Member of the National Assembly
- In office 13 July 2005 – 30 October 2019
- Constituency: 25th MMC - Sofia (2005–2009) 2nd MMC - Burgas (2009–2013) 25th MMC - Sofia (2013–2017) 31st MMC - Yambol (2017–2019)

Member of the Sofia City Council
- In office 12 November 2019 – 30 July 2021

Leader of Attack
- Incumbent
- Assumed office 17 April 2005
- Preceded by: Position established

Personal details
- Born: Volen Nikolov Siderov 19 April 1956 (age 70) Yambol, PR Bulgaria
- Party: Attack
- Other political affiliations: Union of Democratic Forces (until 2000)
- Spouses: ; Kapka Georgieva ​ ​(m. 2006; div. 2011)​ ; Denitsa Gadzheva ​(m. 2016)​
- Children: Volen Siderov Jr.
- Occupation: Politician; author; journalist;

= Volen Siderov =

Bulgarian politician

Volen Nikolov Siderov (Волен Николов Сидеров /bg/; born 19 April 1956) is a Bulgarian far-right politician and chairman of the nationalist party Attack. He has been the editor of numerous newspapers and has authored five books.

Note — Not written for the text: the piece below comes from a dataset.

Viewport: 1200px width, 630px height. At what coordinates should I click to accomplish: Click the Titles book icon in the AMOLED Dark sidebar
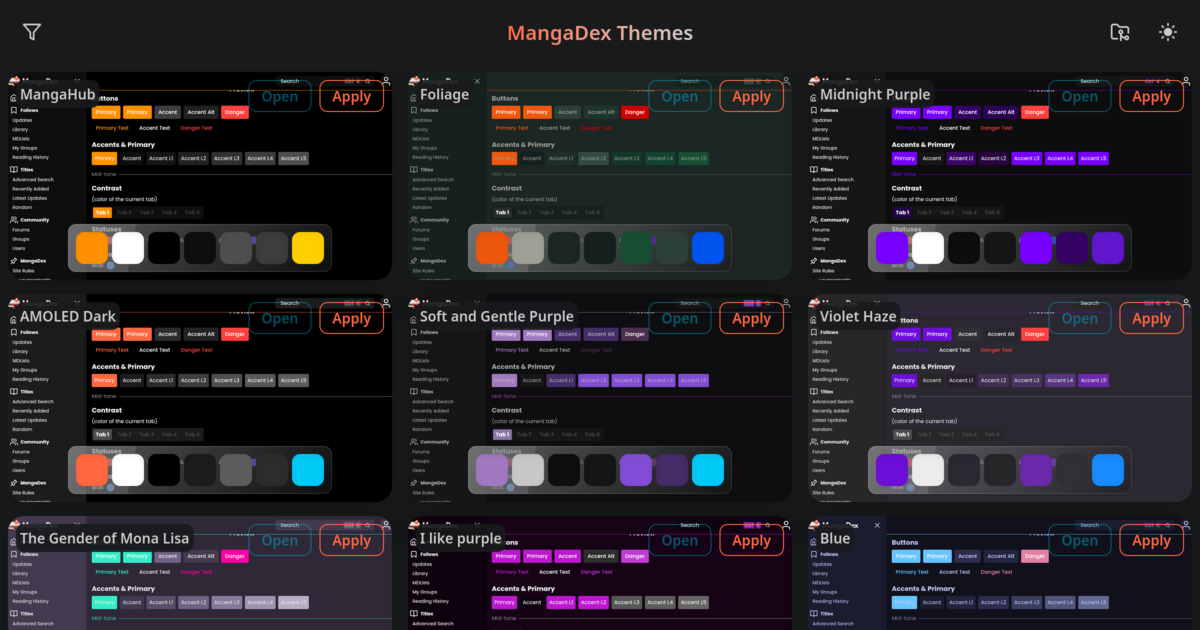tap(13, 392)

In 2021, the European Court of Human Rights ruled that Bulgarian courts had erred in not upholding civil discrimination claims against Siderov for his anti-Jewish and anti-Romani statements.

==Early life==
Siderov was born in 1956 in Yambol, Bulgaria. He received an undergraduate degree in Applied Photography in Sofia, and before the fall of Communism in 1989, worked at the National Literature Museum as a photographer.
His brother, Plamen Siderov, was a mathematician and lectured at Sofia University.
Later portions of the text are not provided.